E este entendimento decorre do próprio conceito de sucessão que significa substituição (sub + cedere). Isto é, a sucessão determina a transferência de deveres e de direitos a outrem. Portanto, é pacífico que a coisa julgada exerce efeitos extra partes no caso de sucessão e desta forma não pode haver dúvidas de que a coisa julgada transmite-se ao sucessor.

Alteração da Denominação Social

A mudança da denominação social não afeta a personalidade jurídica da sociedade, e isto porque as normas que tratam da denominação social visam proteger o nome empresarial e estabelecer regras relativas à denominação em razão do tipo social.

Estas normas estão previstas especialmente na Lei das S.A. e no Código Civil da seguinte forma:

Lei das S.A:

“Art. 3º A sociedade será designada por denominação acompanhada das expressões “companhia” ou “sociedade anônima”, expressas por extenso ou abreviadamente mas vedada a utilização da primeira ao final.

§ 1º O nome do fundador, acionista, ou pessoa que por qualquer outro modo tenha concorrido para o êxito da empresa, poderá figurar na denominação.

§ 2º Se a denominação for idêntica ou semelhante a de companhia já existente, assistirá à prejudicada o direito de requerer a modificação, por via administrativa (artigo 97) ou em juízo, e demandar as perdas e danos resultantes.”

Código Civil:

“Art. 1.160. A sociedade anônima opera sob denominação designativa do objeto social, integrada pelas expressões “sociedade anônima” ou “companhia”, por extenso ou abreviadamente.

Parágrafo único.
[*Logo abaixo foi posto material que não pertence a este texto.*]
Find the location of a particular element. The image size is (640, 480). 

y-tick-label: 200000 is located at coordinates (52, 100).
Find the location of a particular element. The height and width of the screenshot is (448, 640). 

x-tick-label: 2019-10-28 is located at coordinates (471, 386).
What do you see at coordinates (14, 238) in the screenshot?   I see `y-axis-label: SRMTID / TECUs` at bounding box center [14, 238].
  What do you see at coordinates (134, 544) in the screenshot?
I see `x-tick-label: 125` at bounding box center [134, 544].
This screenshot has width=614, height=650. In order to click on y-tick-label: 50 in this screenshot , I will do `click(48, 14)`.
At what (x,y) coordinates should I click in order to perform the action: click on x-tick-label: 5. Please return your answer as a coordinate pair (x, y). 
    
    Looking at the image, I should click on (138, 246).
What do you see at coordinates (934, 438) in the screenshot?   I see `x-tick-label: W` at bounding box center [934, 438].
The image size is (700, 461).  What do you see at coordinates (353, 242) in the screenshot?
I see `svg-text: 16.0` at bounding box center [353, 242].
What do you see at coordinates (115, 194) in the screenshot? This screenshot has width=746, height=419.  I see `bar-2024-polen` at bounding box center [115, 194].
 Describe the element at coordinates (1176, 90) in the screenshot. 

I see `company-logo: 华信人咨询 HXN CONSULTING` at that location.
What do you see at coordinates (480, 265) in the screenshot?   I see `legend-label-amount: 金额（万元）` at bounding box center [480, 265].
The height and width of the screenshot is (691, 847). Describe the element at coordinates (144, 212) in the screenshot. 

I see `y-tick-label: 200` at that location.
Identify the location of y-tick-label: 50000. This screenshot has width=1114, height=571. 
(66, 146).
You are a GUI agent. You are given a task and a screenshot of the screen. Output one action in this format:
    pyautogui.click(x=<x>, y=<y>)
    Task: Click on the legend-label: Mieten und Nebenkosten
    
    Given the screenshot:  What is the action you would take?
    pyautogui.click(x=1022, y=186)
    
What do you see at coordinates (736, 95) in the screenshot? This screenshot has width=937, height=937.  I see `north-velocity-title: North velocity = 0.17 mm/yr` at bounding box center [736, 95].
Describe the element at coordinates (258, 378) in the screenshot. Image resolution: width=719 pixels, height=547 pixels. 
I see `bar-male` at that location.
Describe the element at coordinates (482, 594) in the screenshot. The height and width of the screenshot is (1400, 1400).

Pode constar da denominação o nome do fundador, acionista, ou pessoa que haja concorrido para o bom êxito da formação da empresa.”

Se respeitadas estas regras, a alteração do nome empresarial pode ser voluntária pela deliberação da maioria dos sócios ou obrigatória, quando a lei o exigir e a mera modificação da denominação social não afeta a personalidade jurídica da sociedade, pois não produz qualquer mutação nos elementos principais da sociedade, tais como no tipo ou na estrutura, permanecendo assim a sociedade que teve sua denominação alterada com os mesmos direitos e obrigações anteriores.